Except that's really not what it's like at all. From where I am, a Harley riding by outside my apartment would actually be much more annoying than a helicopter taking off and flying directly overhead. It's probably because they're flying so low around me, but the sound duration is actually quite brief - pretty similar to standing on an open street and having a Harley drive by as far as duration time. Also, they frequently fly right over my ground-level apartment, and we've never had any kinds of problems with rotor wash or anything. I even look at the trees across the canyon, closer to where they take off, to see if they're being molested by wind from the rotors on takeoff, and I can't see them move at all.
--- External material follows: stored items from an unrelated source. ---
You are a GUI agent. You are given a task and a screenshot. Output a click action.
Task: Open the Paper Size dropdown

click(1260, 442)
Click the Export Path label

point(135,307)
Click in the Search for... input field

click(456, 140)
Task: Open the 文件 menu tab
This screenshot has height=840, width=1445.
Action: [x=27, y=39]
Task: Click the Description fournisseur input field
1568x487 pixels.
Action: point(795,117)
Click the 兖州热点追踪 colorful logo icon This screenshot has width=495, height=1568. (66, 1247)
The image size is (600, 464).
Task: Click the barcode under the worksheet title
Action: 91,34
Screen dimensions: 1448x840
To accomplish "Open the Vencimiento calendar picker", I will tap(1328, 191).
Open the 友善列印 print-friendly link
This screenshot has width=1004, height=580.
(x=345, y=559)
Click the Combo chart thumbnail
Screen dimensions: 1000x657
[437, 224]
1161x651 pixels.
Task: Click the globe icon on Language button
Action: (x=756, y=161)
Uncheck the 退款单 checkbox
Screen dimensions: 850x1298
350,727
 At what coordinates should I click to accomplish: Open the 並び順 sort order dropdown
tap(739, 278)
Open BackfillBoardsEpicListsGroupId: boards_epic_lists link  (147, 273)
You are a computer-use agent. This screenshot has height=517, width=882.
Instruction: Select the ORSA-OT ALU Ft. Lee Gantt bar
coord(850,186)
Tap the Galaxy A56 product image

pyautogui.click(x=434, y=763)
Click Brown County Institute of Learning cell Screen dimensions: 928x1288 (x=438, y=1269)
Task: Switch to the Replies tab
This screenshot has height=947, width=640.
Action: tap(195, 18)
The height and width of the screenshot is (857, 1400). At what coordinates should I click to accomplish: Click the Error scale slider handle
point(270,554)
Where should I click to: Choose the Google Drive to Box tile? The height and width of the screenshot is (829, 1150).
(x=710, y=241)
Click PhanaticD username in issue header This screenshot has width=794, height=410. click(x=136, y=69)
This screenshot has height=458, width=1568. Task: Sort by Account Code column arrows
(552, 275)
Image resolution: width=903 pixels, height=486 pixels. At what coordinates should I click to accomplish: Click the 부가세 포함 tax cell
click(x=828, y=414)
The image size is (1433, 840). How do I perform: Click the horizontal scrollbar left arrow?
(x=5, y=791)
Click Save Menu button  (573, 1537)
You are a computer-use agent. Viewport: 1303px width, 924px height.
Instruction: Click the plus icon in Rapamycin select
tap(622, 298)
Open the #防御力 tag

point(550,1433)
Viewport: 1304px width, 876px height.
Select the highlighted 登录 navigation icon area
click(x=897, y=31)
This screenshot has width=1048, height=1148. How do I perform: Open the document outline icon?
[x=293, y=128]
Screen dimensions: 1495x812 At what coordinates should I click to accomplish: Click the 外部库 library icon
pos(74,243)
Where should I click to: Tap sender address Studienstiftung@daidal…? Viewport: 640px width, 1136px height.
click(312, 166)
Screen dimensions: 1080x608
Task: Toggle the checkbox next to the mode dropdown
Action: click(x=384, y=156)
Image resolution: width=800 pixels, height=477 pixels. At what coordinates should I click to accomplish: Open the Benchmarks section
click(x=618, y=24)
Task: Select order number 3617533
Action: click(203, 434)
posted by LionIndex at 10:06 AM on February 25, 2009


I don't live next to one but I work (outdoors) right across the street from a major Life Flight helipad that stays very busy. It is VERY LOUD. Loud like you can't hear people when they're talking--and they're standing next to you. Loud like you can't hear PA announcements if a 'copter comes by at the wrong moment. I really don't know what it would be like to be living next to one...but outdoors, it's VERY LOUD.
posted by Neofelis at 3:38 PM on February 25, 2009


I don't live near a heliport, but I used to work offshore where multiple daily helicopter flights were the norm. Like anything, you get used to it and soon it's invisible to you.
Same is true for the busy road that ran past my parent's house when I was growing up, you stop noticing it unless someone is tearing past on a motorbike.
It all depends on your tolerance for noise, so YMMV.